Evidence from the ‘PROspective MulticEnTer RadIcal Cystectomy Series 2011 (PROMETRICS 2011)’ Study: How are Preoperative Patient Characteristics Associated with Urinary Diversion Type After Radical Cystectomy for Bladder Cancer?
Purpose The aim of this study was to examine preoperative patients’ characteristics associated with the urinary diversion (UD) type (continent vs. incontinent) after radical cystectomy (RC) and UD-associated postoperative complications.

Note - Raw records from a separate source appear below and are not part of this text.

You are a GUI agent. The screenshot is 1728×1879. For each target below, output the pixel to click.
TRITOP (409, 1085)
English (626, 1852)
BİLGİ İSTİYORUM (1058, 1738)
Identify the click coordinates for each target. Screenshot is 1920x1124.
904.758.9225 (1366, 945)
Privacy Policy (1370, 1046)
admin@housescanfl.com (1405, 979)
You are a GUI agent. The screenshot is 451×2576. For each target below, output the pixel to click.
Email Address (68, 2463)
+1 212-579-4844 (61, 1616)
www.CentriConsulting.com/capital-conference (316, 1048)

Materials In 2011, 679 bladder cancer patients underwent RC at 18 European tertiary care centers. Data were prospectively collected within the ‘ PRO spective M ultic E n T er R ad I cal C ystectomy S eries 2011’ (PROMETRICS 2011). Logistic regression models assessed the impact of preoperative characteristics on UD type and evaluated diversion-related complication rates. Results Of 570 eligible patients, 28.8, 2.6, 59.3, and 9.3 % received orthotopic neobladders, continent cutaneous pouches, ileal conduits, and ureterocutaneostomies, respectively. In multivariable analyses, female sex (odds ratio [OR] 3.9; p   =  0.002), American Society of Anesthesiologists score ≥3 (OR 2.3; p   =  0.02), an age-adjusted Charlson Comorbidity Index ≥3 (OR 4.1; p   <  0.001), and a positive biopsy of the prostatic urethra in the last transurethral resection of the bladder prior to RC (OR 4.9; p   =  0.03) were independently associated with incontinent UD. There were no significant differences in 30- and/or 90-day complication rates between the UD types. Perioperative transfusion rates and 90-day mortality were significantly associated with incontinent UD ( p   <  0.001, respectively). Limitations included the small sample size and a certain level of heterogeneity in the application of clinical pathways between the different participating centers. Conclusions Within this prospective contemporary cohort of European RC patients treated at tertiary care centers, the majority of patients received an incontinent UD. Female sex and pre-existing comorbidities were associated with receiving an incontinent UD. The risk of overall complications did not vary according to UD type.